The latest unilateral move by Faroe to decide its annual herring catch and a Brussels’ climb-down over trade sanctions against the country have caused an outcry.
Faroe has in recent years set its own quotas for Atlanto-Scandian herring and north-east Atlantic mackerel in defiance of efforts to broker international deals for the shared stocks.
The country signed up to an agreement for mackerel earlier this year.
But it has again gone ahead and decided its own larger-than-expected catch limit for herring.
The move came just a day after the European Commission (EC) announced plans for an end to trade sanctions against Faroe and its “unsustainable” fishing.
Scottish Pelagic Fishermen’s Association chief executive Ian Gatt said the Nordic country’s 40,000-tonne quota for 2014 was lower than last year but still double what it should be.
He added: “It seems if you catch four times your quota then there will be retribution but if that is reduced to doubling your allocation, then that is classified as a sustainable fishing practice.
“It really drives a coach and horse through the concept of sustainable fisheries management.
“The UK has a very small 8,000 tonnes allocation, so is the EU also now proposing we are allocated an additional 8,000 tonnes?
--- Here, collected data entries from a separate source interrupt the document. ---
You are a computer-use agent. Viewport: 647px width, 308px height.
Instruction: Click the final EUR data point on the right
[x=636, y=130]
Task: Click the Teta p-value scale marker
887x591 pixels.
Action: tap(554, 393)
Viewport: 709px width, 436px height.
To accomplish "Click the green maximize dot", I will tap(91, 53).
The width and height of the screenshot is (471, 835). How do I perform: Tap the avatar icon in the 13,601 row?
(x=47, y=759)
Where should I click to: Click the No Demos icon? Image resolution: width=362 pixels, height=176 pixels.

“The Faroe Islands will now go to the negotiations at the end of this year with an expectation of increasing its herring share from 5 to 10% of the total allowable catch for 2015.”
“We urge both the Scottish and UK Governments to oppose with the strongest vigour this EC proposal to lift sanctions against the Faroese.”
Scottish Liberal Democrat fisheries spokesman and Shetland MSP Tavish Scott said Faroe had been let off the hook.
He added: “They have been rewarded for illegal fishing on mackerel and will now do exactly the same on other species.
“This is a mess entirely of the European Commission’s own making.”
Last year, Faroe gave itself an annual herring quota more than three times larger than its traditional share.
The increase prompted a European Union ban on imports of Atlanto-Scandian herring and mackerel from the country, while boats carrying its fish were barred from EU ports.